» Directions
For the records below, report how many lines include the string "computer", leaving out everything except the number.

» Material to process

- - -

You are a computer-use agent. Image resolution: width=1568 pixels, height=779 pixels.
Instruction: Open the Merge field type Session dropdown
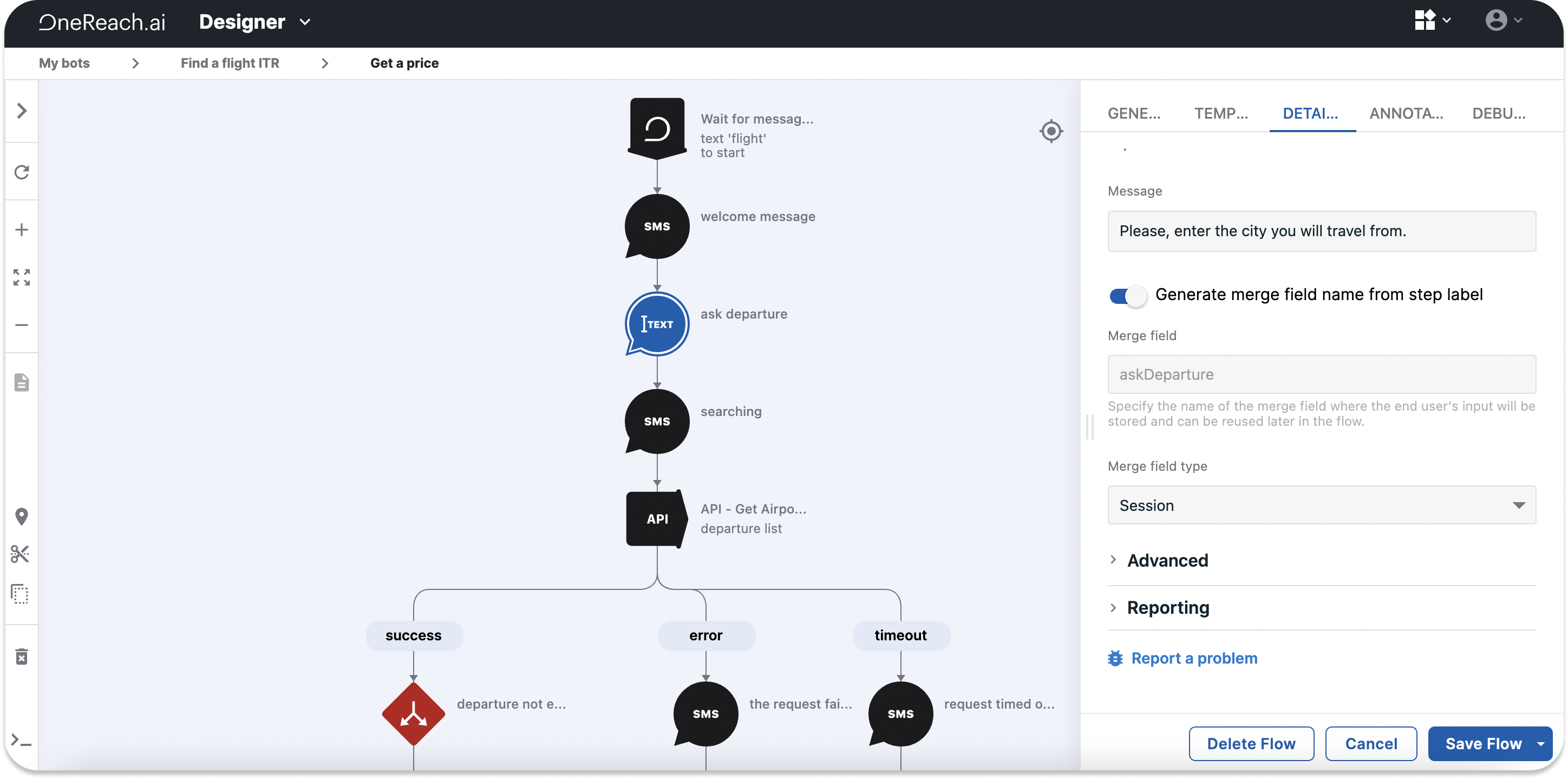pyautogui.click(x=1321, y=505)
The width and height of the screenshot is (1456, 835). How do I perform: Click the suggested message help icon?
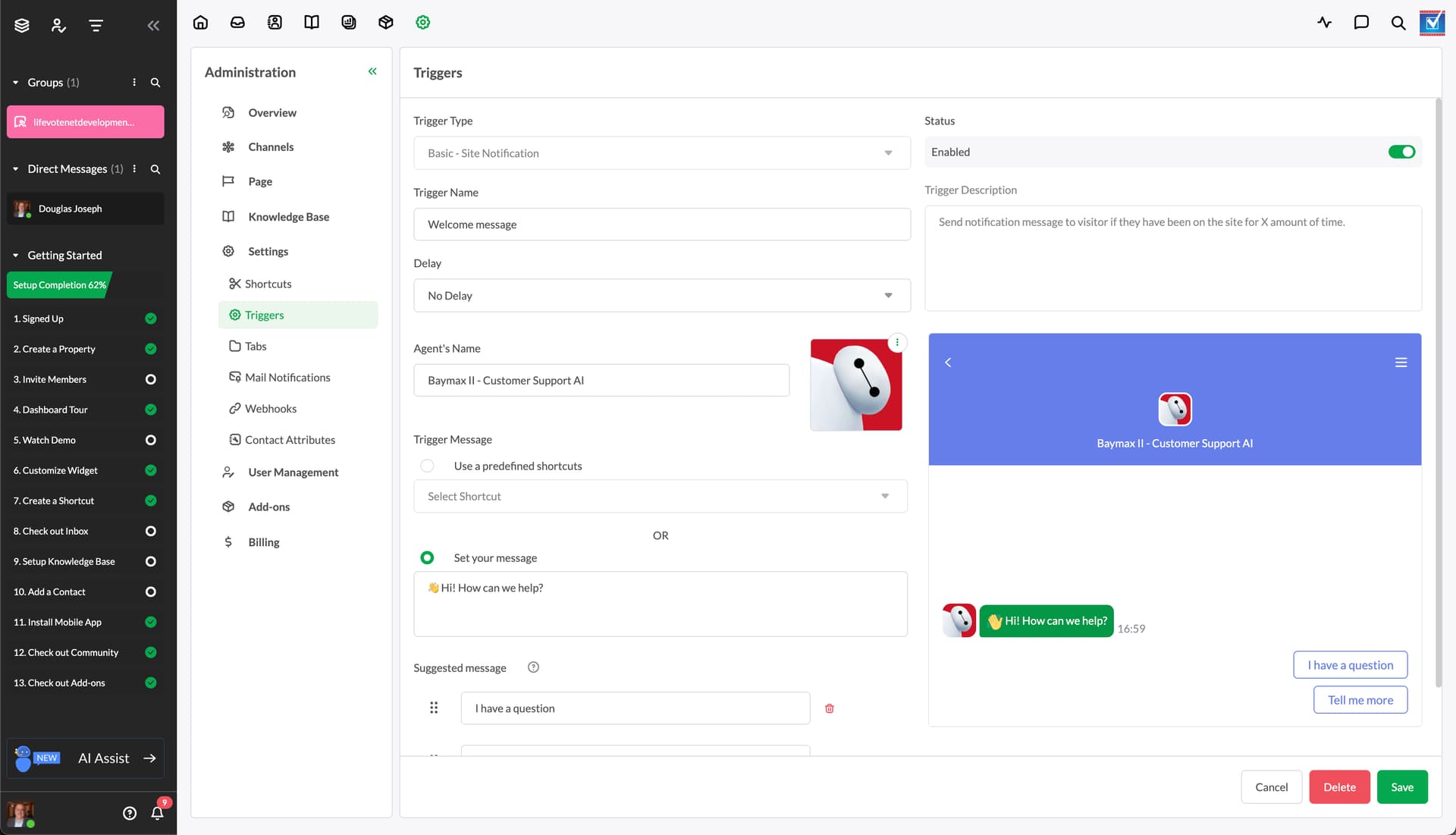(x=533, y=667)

- - -

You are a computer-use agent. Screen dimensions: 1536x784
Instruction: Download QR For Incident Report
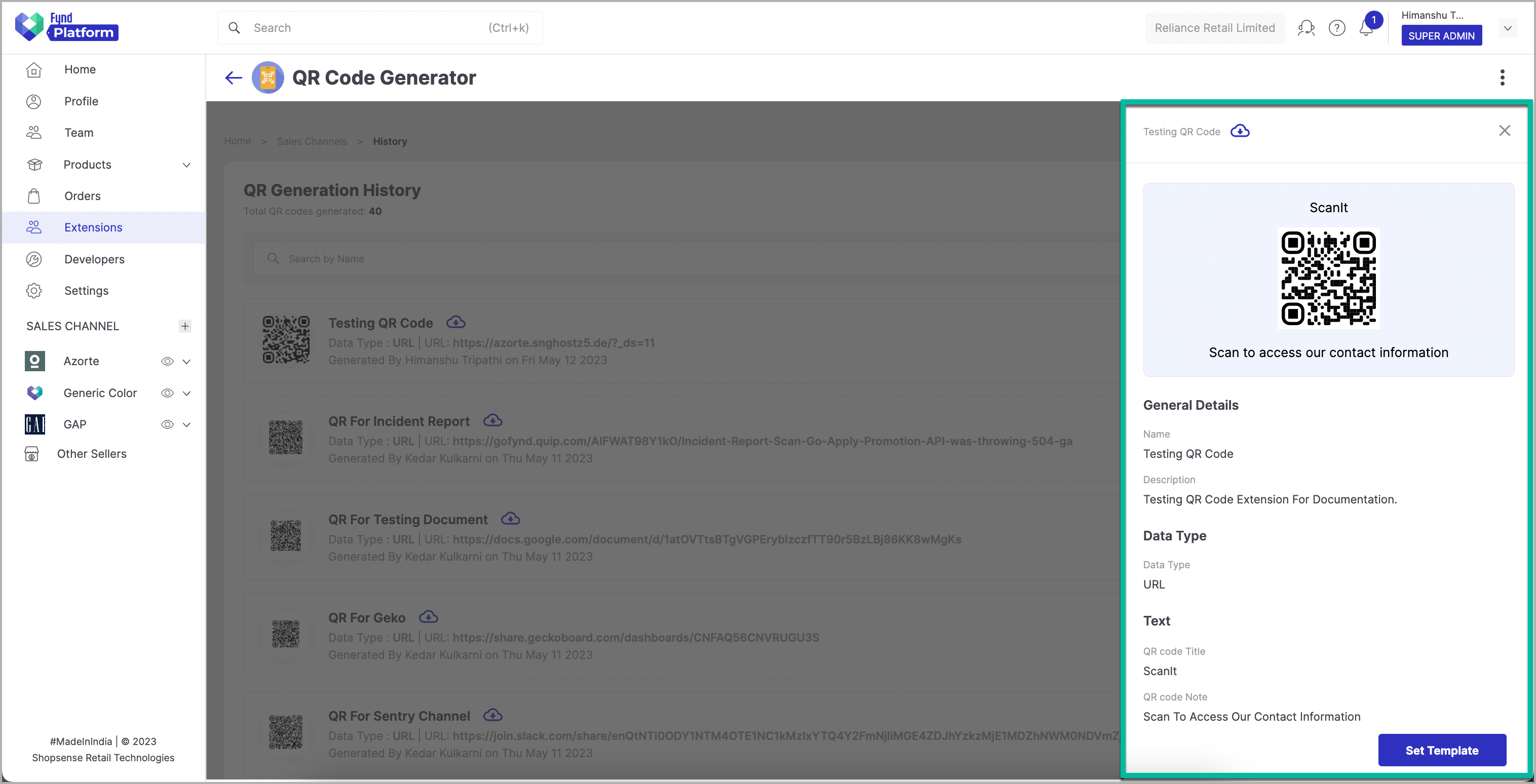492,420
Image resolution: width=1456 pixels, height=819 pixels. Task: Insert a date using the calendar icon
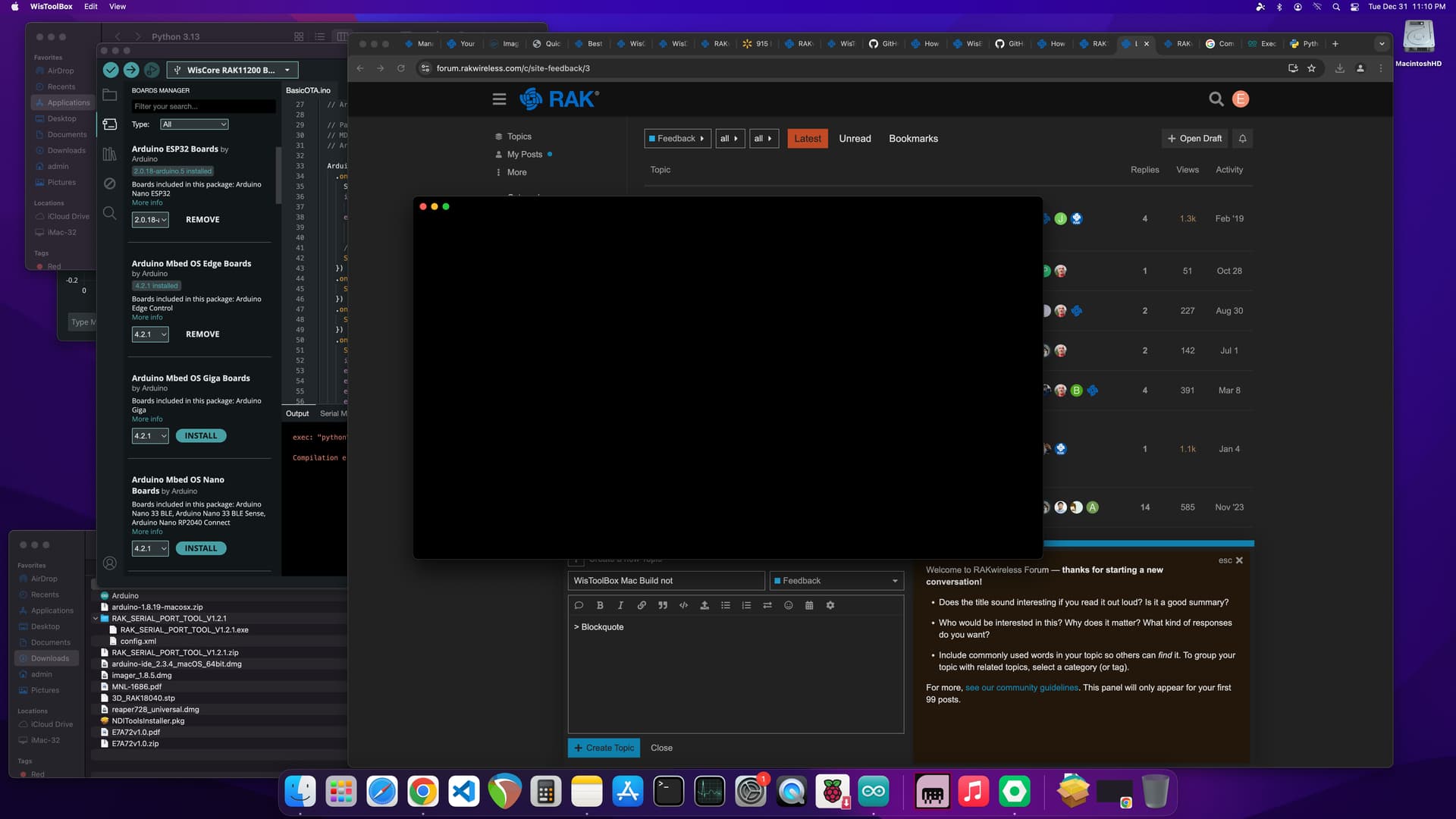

- - -

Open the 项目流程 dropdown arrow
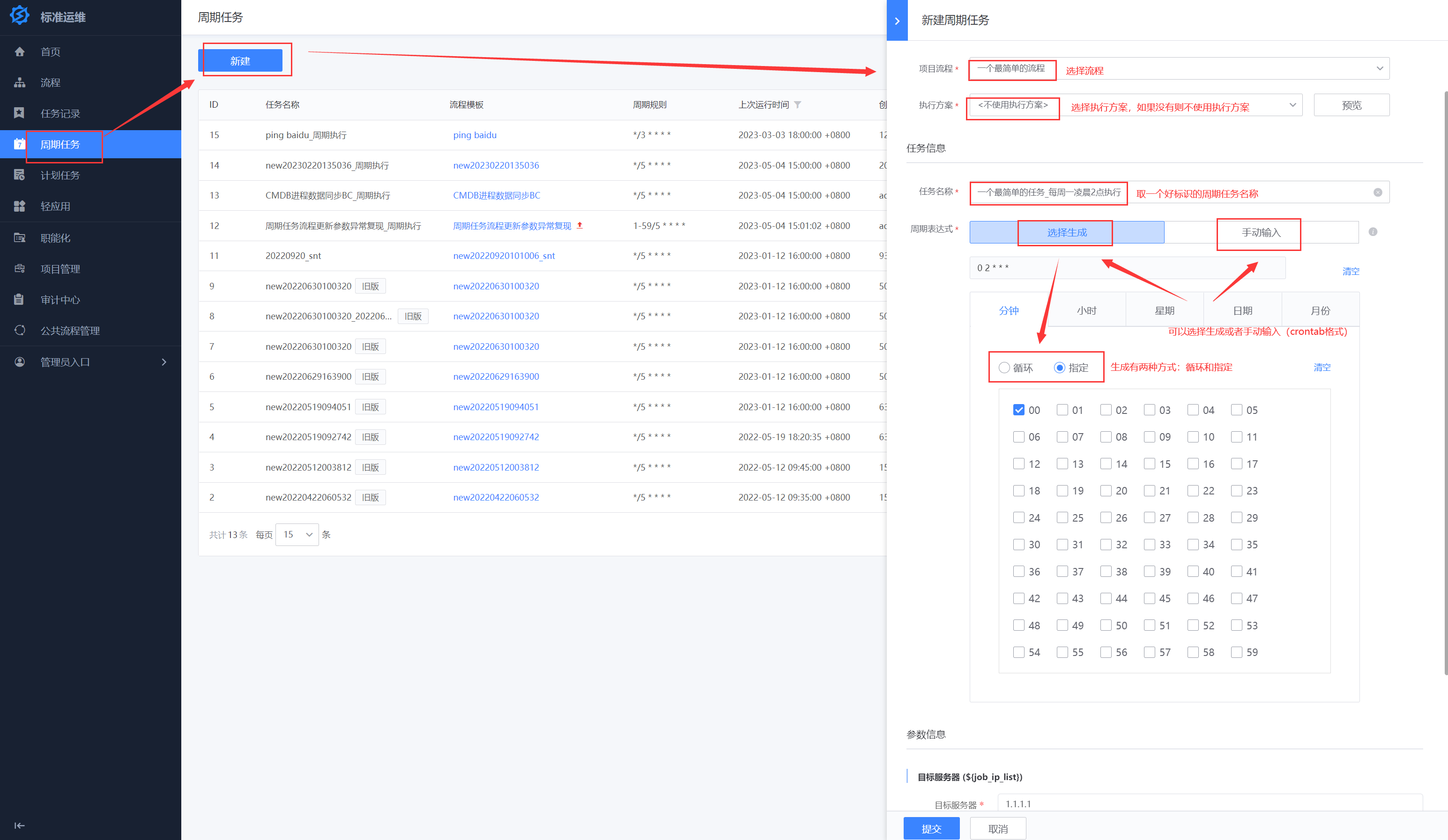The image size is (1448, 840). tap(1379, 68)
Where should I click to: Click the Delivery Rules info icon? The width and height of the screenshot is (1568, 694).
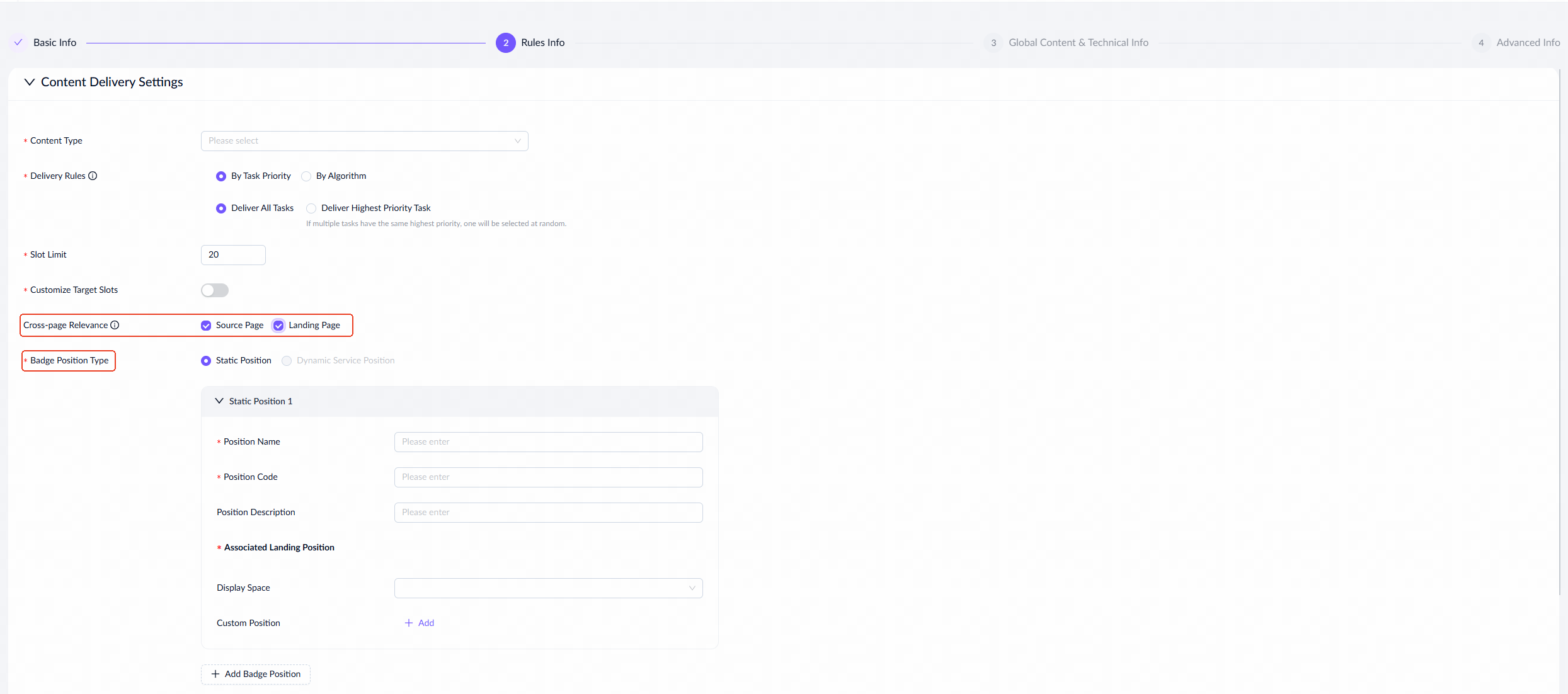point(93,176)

- - -

» Exercise result
2